Тут вовсе не буколического вида крестьянин вдруг проявил ко мне деликатное благорасположение. Твердя с разными, даже артистичными, интонациями свое «периколосо», он, прихватив электрический фонарик, меня проводил до самой подошвы горы, где начиналось, хоть экономно, все ж освещенное шоссе. Если б не его благородство, мой обратный путь в уже наступившей беззвездной темени мог бы дурно кончиться. Опроверженье моей конспирологии, теории заговора непонимания? Слишком предупредителен для заговорщика? Но, видимо, такая любезность к иностранцу не признак симпатии, а норма для этого патриархального мирка, застрявшего в межвременье. Когда я, прощаясь, попытался сунуть фермеру приличную для здешних мест купюру, он ее мне вернул презрительным жестом. С моей стороны это было, наверное, хамство…
Распрощавшись с непонятливым, но любезным селянином, неожиданно бормотнувшим по-французски «бон нюи» (может, послышалось?), я остался один, целиком угодивши в «непонятное». Заблудиться теперь не мог: уныло мерцавшее желтизной шоссе, знал, упирается прямо в городские ворота. Стих ветер, довольно резвый в горах, наступила какая-то сонная тишь, задремали черневшие вдоль шоссе деревья. Казалось, вернулся мой давний, не то чтобы страшный, но тоскливый, будто безвыходный сон: когда-то нередко снилась мутно мерцавшая дорога, идущая незнамо куда. (Кстати, сон из рода блуждающих: друзья признавались, что им он тоже знаком. Его б наверняка разгадал любой психоаналитик, но я их побаиваюсь.) Однако теперь я чувствовал, не лишь тоску и растерянность, но испытывал чувство увлекательного и судьбоносного, приключения. Именно такими вот патетичными, пафосными словами я сам для себя определил это чувство, нисколь их не устыдившись.

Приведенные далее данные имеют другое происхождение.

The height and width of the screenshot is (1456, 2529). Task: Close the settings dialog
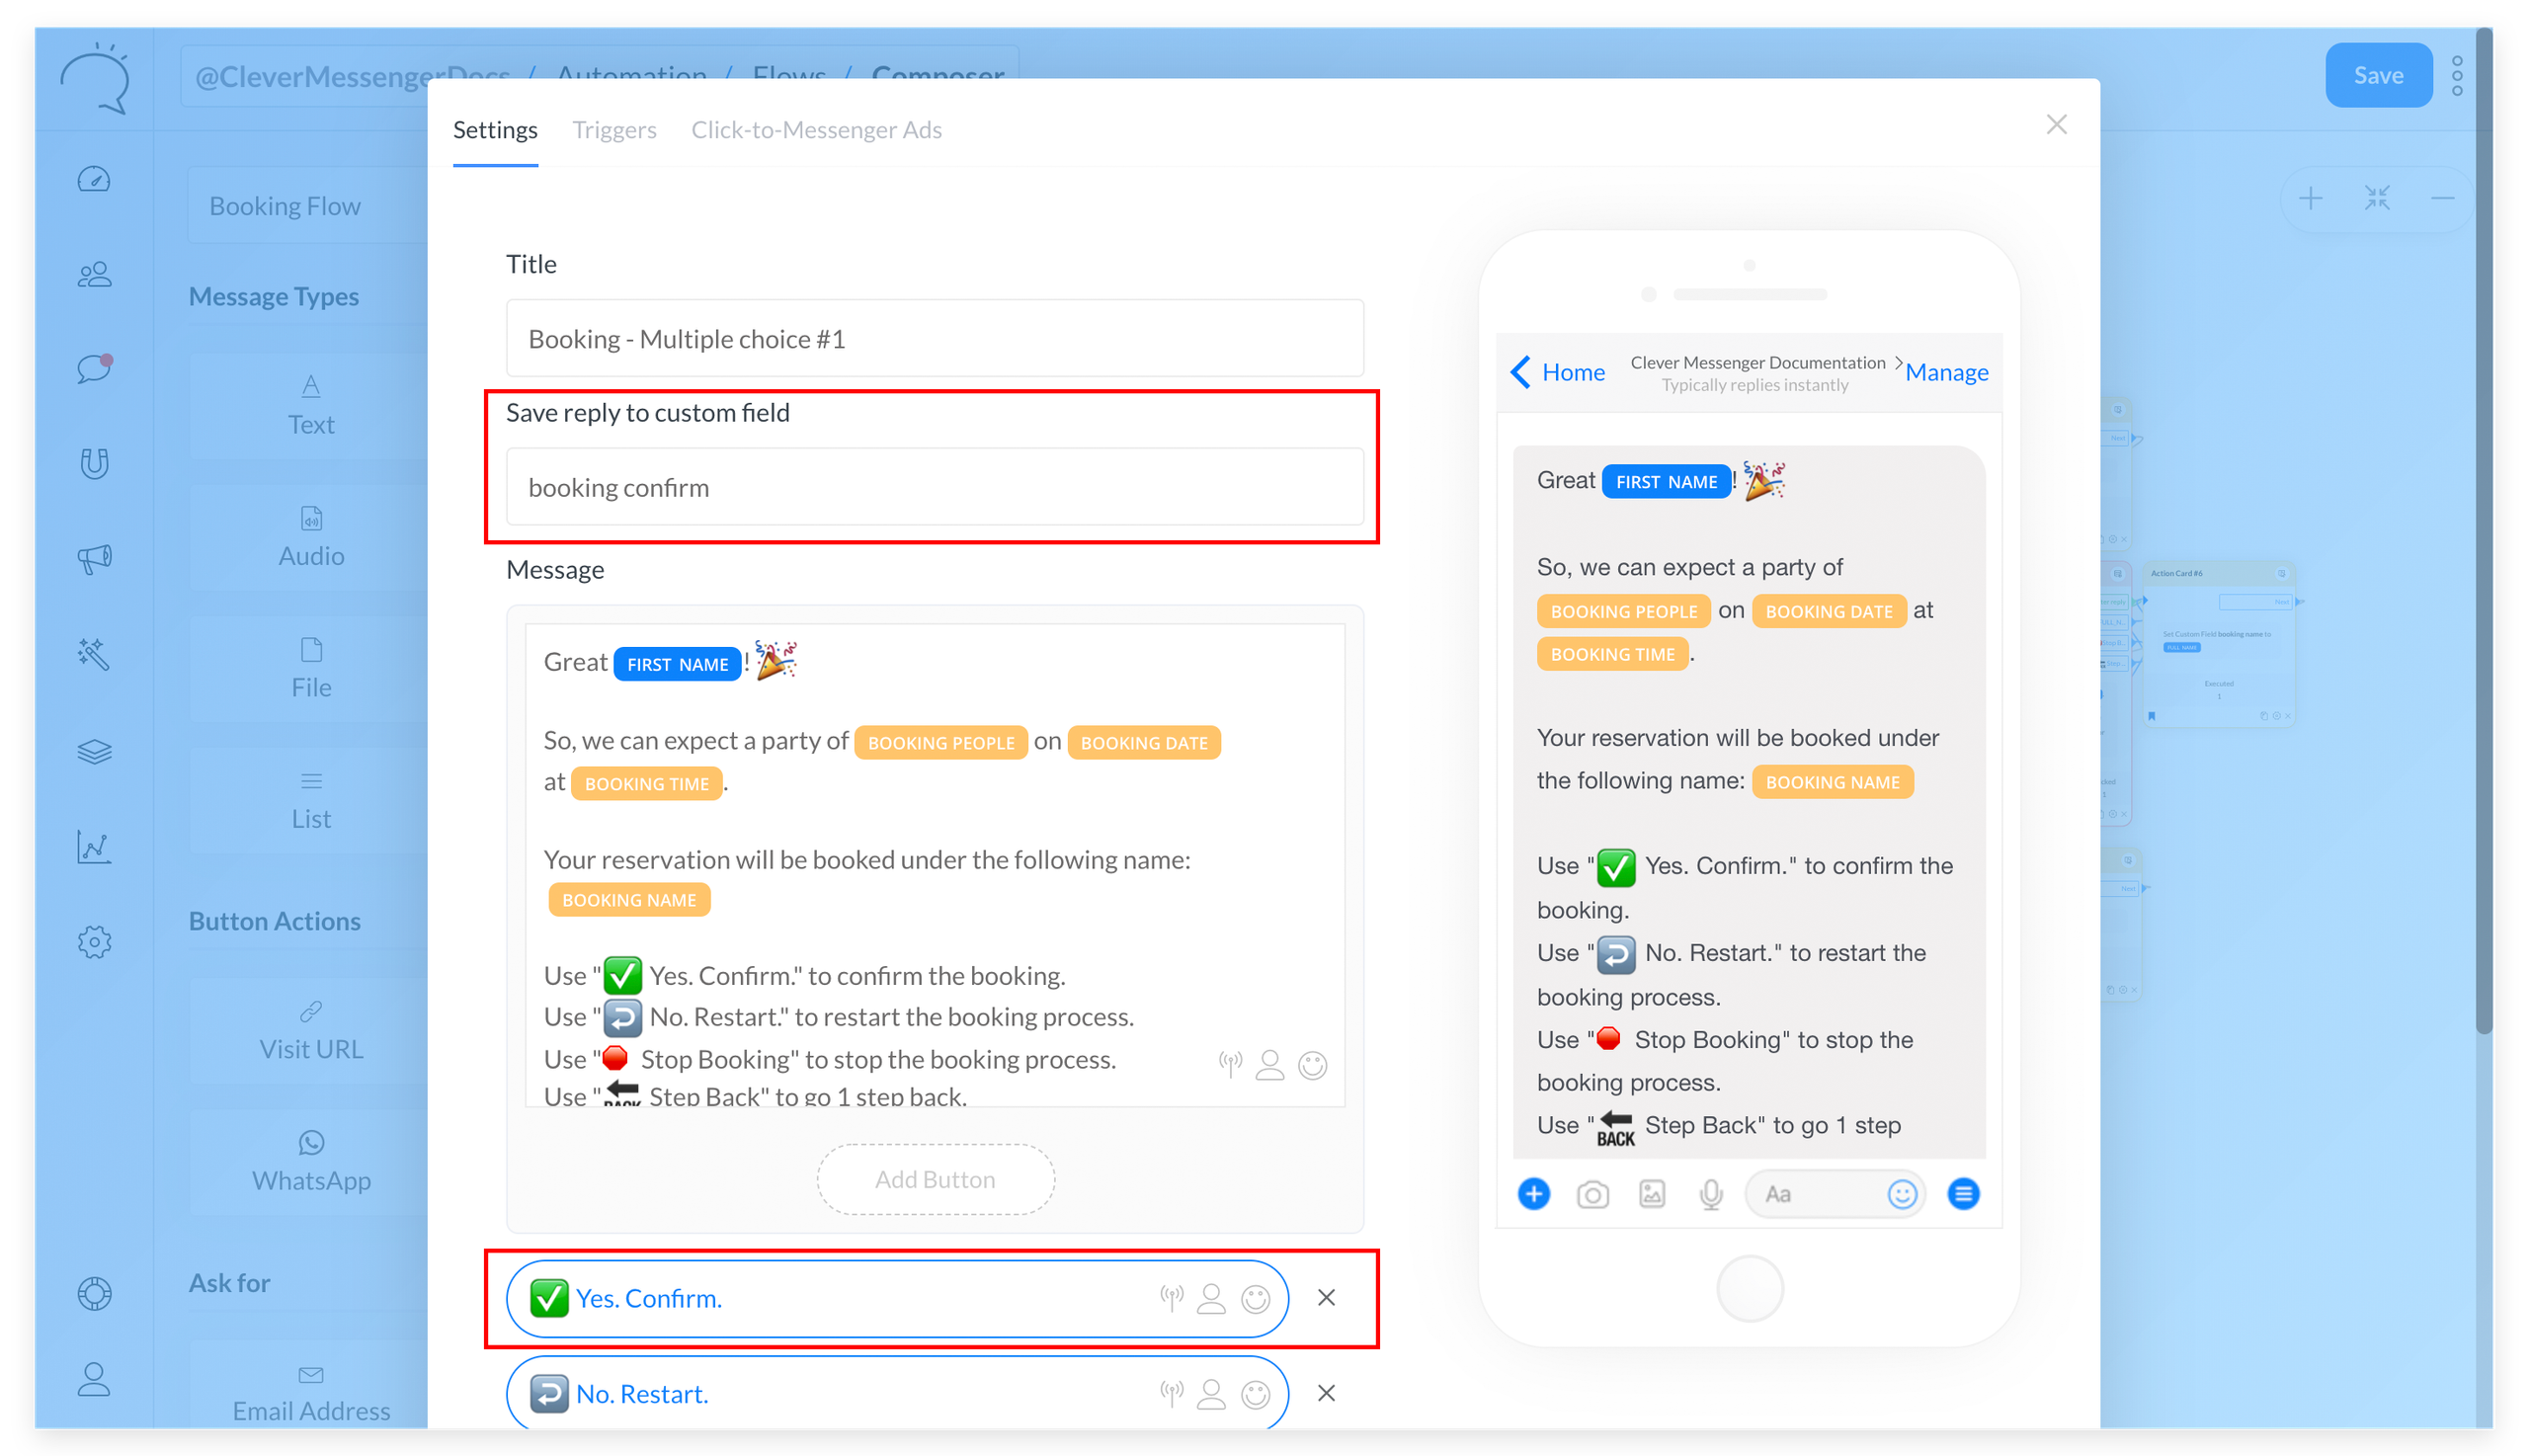2056,124
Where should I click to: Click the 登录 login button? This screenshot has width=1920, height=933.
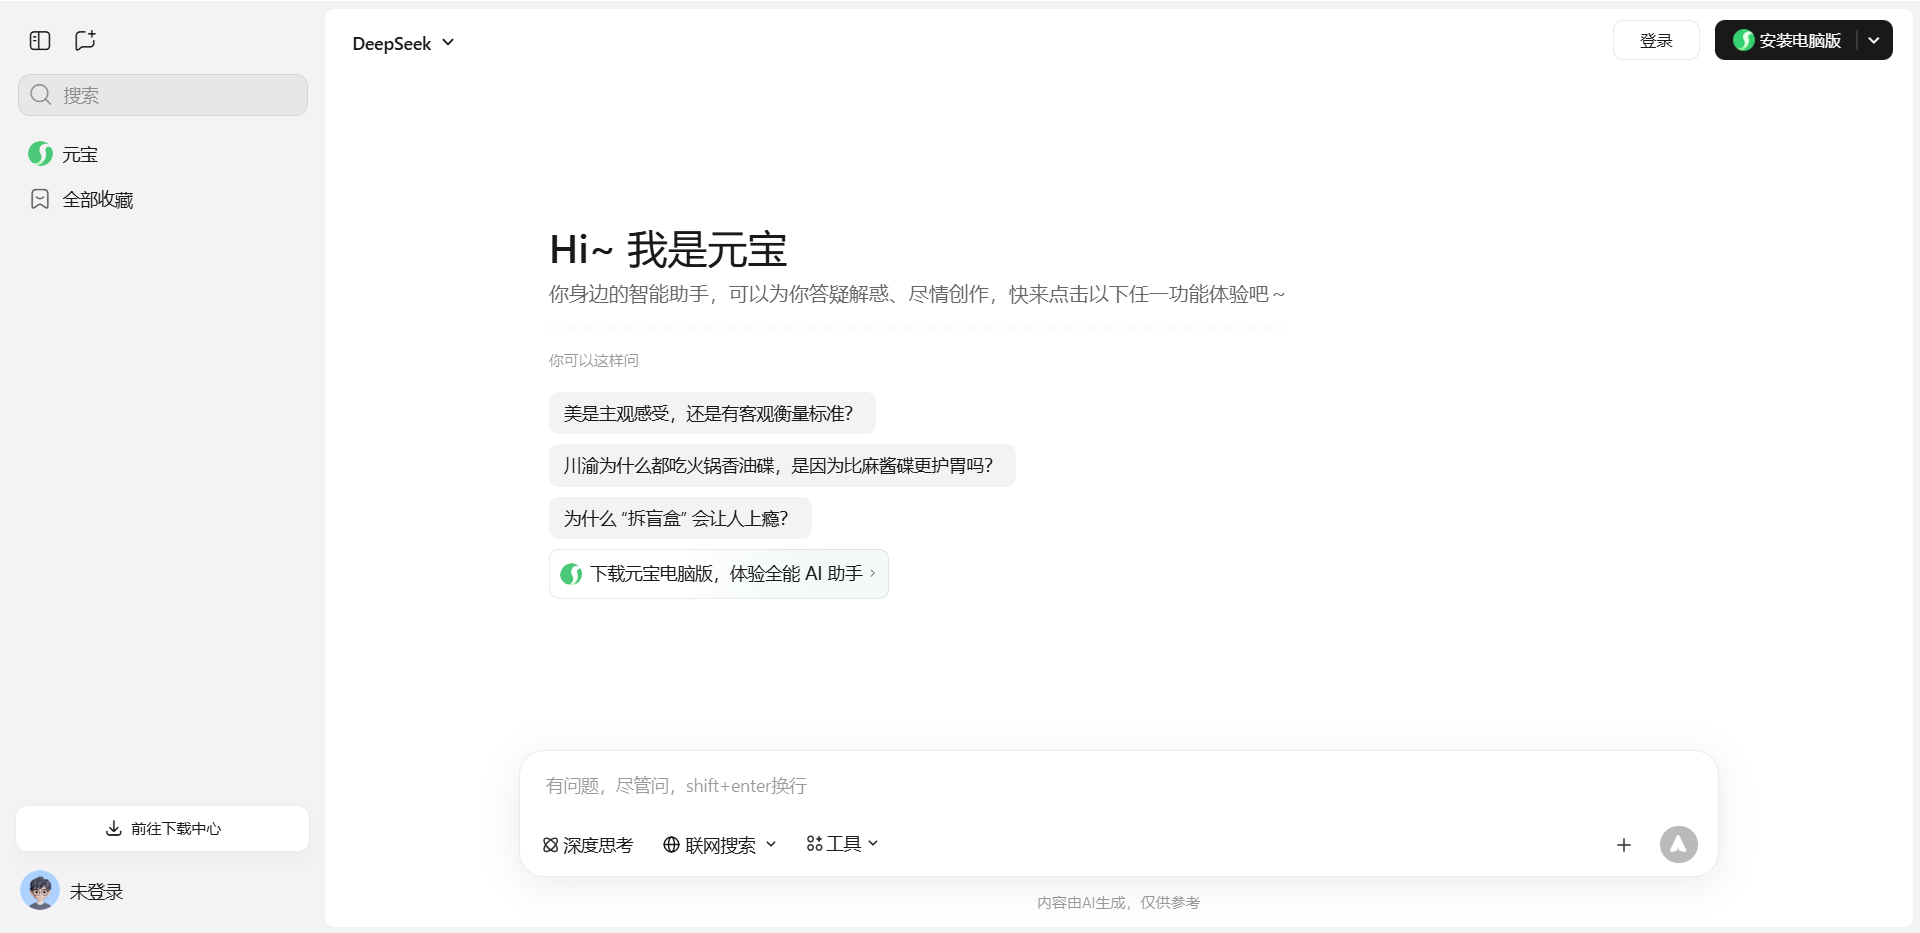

По пути завернул в придорожную корчму, где раньше бывал много раз, чтобы, как привык, с помощью алкоголя приручить нахлынувшую фантасмагорию. И там все узнаваемо, – даже в трепетном свете вонючих огарков, заткнутых в граненые стаканчики (понятно, что берегут электричество). И уж тем более был знаком сивушный привкус здешнего дрянного виски. Этот самогон я б дома и в рот не взял, но помогло: всего две рюмашки – и мир стал умеренно фантастичен, не жёсток и сух, как обычно, а словно чуть влажен, будто глина, предназначенная к лепке…
Стук в дверь. Наверняка хозяин или горничная, кто б еще? Пугливо прячу в стол перо и блокнотик. Думаю, не только в наших краях, но и повсеместно простолюдины недоверчиво относятся к людям, скребущим бумагу. Их можно понять: редко ведь пишут роман, повесть, поэму или, как я, дневник. Чаше донос, кляузу, жалобу, пасквиль. Еще не хватало, чтоб меня тут приняли за журналиста. И было б смешно если за какого-нибудь налогового инспектора, то есть ревизора. Это уже просто литературщина.